**WHAT IS EXPECTED**
Edit the data below so that each instance of "GUI agent" becomes "UI agent", and leave everything else as it is.

(Records from a dataset)
★ ★ ★
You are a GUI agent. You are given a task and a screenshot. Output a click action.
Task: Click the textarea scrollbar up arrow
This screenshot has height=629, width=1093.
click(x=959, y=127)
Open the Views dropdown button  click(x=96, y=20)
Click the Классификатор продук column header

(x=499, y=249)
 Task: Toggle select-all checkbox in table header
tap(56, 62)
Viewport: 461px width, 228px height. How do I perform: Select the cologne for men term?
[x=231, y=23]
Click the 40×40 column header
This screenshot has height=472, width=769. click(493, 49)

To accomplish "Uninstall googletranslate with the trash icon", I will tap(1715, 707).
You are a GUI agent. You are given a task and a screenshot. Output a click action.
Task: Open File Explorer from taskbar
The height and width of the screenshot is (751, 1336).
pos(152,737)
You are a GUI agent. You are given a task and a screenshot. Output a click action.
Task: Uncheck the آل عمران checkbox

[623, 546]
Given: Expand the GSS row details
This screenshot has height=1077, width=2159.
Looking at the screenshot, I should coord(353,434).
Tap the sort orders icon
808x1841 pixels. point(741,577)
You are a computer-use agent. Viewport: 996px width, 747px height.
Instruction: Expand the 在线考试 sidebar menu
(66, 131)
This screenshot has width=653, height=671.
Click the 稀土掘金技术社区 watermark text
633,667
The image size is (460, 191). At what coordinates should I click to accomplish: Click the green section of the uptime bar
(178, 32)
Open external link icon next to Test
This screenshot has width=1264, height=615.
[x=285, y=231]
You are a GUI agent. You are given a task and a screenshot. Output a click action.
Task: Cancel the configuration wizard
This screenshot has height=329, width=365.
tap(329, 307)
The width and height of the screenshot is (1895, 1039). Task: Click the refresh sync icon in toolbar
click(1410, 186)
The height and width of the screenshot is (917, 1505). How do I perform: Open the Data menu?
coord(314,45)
★ ★ ★
**THE RESULT**
You are a UI agent. You are given a task and a screenshot. Output a click action.
Task: Click the textarea scrollbar up arrow
This screenshot has height=629, width=1093.
click(x=959, y=127)
Open the Views dropdown button  click(x=96, y=20)
Click the Классификатор продук column header

(x=499, y=249)
 Task: Toggle select-all checkbox in table header
tap(56, 62)
Viewport: 461px width, 228px height. How do I perform: Select the cologne for men term?
[x=231, y=23]
Click the 40×40 column header
This screenshot has height=472, width=769. click(493, 49)

To accomplish "Uninstall googletranslate with the trash icon", I will tap(1715, 707).
You are a UI agent. You are given a task and a screenshot. Output a click action.
Task: Open File Explorer from taskbar
The height and width of the screenshot is (751, 1336).
pos(152,737)
You are a UI agent. You are given a task and a screenshot. Output a click action.
Task: Uncheck the آل عمران checkbox

[623, 546]
Given: Expand the GSS row details
This screenshot has height=1077, width=2159.
Looking at the screenshot, I should coord(353,434).
Tap the sort orders icon
808x1841 pixels. point(741,577)
You are a computer-use agent. Viewport: 996px width, 747px height.
Instruction: Expand the 在线考试 sidebar menu
(66, 131)
This screenshot has width=653, height=671.
Click the 稀土掘金技术社区 watermark text
633,667
The image size is (460, 191). At what coordinates should I click to accomplish: Click the green section of the uptime bar
(178, 32)
Open external link icon next to Test
This screenshot has width=1264, height=615.
[x=285, y=231]
You are a UI agent. You are given a task and a screenshot. Output a click action.
Task: Cancel the configuration wizard
This screenshot has height=329, width=365.
tap(329, 307)
The width and height of the screenshot is (1895, 1039). Task: Click the refresh sync icon in toolbar
click(1410, 186)
The height and width of the screenshot is (917, 1505). How do I perform: Open the Data menu?
coord(314,45)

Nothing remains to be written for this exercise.